Project: Personal Update November 10

Unfortunately for my talk page, there isn't much to say about my personal progress, since most of it has just been learning Trait-o-Matic and CodeIgniter (the framework that supports Trait-o-Matic); thank god for mySQL, at least, being so user friendly... Basically right now the aim is simply to output phenotypic data grouped in dynamic sets based on a specific user request; then, after this step, we can team up with the modeling people to compress and interpret these groups of data.
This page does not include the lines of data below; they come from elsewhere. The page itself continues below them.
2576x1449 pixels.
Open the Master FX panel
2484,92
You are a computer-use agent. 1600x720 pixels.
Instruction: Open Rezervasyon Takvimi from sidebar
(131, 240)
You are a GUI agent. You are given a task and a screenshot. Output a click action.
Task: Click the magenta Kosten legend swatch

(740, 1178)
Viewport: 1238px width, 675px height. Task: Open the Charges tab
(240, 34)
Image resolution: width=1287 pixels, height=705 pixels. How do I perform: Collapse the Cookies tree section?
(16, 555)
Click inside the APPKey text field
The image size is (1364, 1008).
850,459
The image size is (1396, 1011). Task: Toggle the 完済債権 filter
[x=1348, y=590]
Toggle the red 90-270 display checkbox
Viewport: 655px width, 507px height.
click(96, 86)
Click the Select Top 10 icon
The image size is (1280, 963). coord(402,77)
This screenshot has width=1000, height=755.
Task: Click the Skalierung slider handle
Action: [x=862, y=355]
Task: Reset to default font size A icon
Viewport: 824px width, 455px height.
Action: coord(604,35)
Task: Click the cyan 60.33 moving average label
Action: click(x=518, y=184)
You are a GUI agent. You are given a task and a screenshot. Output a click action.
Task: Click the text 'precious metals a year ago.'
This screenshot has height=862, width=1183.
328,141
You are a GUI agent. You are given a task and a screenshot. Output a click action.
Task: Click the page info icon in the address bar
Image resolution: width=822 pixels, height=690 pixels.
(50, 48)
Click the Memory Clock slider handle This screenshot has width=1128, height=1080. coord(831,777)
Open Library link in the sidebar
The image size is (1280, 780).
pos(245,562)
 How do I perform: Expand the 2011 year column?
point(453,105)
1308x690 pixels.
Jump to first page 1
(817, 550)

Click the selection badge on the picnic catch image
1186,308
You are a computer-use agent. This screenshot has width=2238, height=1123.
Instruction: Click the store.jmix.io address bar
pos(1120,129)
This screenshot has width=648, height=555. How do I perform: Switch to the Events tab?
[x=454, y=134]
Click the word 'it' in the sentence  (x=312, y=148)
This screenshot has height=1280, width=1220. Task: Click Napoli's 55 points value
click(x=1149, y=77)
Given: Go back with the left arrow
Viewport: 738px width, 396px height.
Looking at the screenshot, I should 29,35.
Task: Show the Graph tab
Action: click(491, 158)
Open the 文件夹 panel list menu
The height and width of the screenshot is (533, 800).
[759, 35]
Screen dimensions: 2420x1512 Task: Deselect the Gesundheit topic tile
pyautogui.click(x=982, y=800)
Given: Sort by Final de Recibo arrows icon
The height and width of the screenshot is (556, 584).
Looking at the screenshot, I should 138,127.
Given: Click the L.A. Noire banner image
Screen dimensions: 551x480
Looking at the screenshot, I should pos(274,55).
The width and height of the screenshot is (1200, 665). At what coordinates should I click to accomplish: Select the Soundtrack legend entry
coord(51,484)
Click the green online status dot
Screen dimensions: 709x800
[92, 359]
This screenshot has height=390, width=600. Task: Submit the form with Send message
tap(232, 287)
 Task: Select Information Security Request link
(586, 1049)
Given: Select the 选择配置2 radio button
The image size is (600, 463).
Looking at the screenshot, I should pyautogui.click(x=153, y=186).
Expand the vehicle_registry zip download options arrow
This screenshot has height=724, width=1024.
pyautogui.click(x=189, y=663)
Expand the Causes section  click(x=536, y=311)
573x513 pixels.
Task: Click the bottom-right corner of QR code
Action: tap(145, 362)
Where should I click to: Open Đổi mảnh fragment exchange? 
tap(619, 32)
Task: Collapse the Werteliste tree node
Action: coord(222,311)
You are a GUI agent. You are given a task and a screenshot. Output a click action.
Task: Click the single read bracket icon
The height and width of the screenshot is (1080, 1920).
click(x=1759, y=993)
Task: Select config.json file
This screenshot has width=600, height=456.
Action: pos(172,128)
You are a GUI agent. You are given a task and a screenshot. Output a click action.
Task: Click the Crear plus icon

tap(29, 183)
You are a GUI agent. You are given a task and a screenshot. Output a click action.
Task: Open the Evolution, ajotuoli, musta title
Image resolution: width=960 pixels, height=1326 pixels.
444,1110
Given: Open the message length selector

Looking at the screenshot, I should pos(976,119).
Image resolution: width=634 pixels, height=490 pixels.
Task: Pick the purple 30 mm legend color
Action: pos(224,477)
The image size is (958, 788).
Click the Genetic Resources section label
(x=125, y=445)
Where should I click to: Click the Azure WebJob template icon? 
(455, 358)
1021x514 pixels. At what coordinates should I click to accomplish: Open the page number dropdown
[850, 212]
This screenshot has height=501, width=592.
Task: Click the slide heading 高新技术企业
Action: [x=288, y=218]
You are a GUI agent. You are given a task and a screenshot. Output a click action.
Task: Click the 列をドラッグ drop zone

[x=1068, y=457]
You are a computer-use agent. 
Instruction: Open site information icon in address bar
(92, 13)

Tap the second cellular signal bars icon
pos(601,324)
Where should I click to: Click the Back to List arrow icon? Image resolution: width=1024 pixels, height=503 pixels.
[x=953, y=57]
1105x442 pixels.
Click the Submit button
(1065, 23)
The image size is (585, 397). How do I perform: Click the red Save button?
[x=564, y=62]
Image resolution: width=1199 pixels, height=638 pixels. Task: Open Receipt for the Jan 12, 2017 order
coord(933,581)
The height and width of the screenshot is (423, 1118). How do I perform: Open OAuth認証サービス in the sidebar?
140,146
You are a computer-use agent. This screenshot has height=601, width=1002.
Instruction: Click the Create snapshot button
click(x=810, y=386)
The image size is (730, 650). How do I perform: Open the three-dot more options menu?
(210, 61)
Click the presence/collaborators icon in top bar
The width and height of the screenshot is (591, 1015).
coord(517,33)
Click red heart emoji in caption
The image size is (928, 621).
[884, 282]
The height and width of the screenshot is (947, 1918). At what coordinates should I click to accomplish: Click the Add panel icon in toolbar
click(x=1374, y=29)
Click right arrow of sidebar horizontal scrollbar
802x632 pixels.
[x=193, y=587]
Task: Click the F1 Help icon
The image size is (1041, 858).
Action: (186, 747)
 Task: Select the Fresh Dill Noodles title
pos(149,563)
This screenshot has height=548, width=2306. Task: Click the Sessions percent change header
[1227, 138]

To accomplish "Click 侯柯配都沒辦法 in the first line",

I talked with Fil last night about several topics. One of his suggestions was to use the MeSH categorization system (see NIH's introductory web page) for the retrieval/grouping process.

On the broader scale, we talked about the need to focus on the actual processing structure of trait-o-matic as spread over multiple computers, for when we might want to use GWAS over a large set of genes- or at least speed up access of individual genome data. In the near future, looking up data for an individual genome will be a trivial and individual procedure; the real computational/informational challenge- that Trait-o-Matic should anticipate- will be cross-referencing these individual genomes.

To this extent we discussed the importance of modularity and simplicity of internal language in programming Trait-o-Matic. Then our conversation devolved into an increasingly broad, whimsical and tangential discussion of the implications of increased modularity and interfaceablitiy in science.

Once again I also questioned the worth of making such a simplified model as is being proposed by the modeling group to take on such a complex process as the interaction of multiple genes. We should really ask ourselves whether we are indeed going to come up with a self-learning black box that handles a wide array of multiple gene interactions, or just a toy which approximates a few select examples. We should at least consider the hybrid option of incorporating GWAS capability.

My Plea in Response: The Hybrid Project

I have been talking to a lot of people who are both in favor of a GWAS project as outlined in 'Brett's Plea', and those who advocated the initial plan of a predictive model with a machine-learning feedback loop. I strongly think that a hybrid model is best. On one end, if we ignore GWAS- which will begin to deliver immensely powerful results in the next few years as more genomes become available- then we doom the project to be obsolete relatively soon. However, doing a simple GWAS project seems both less interesting and educational- considering the issue heuristically- and also too unoriginal to truly be something that we can contribute to in a worthwhile way.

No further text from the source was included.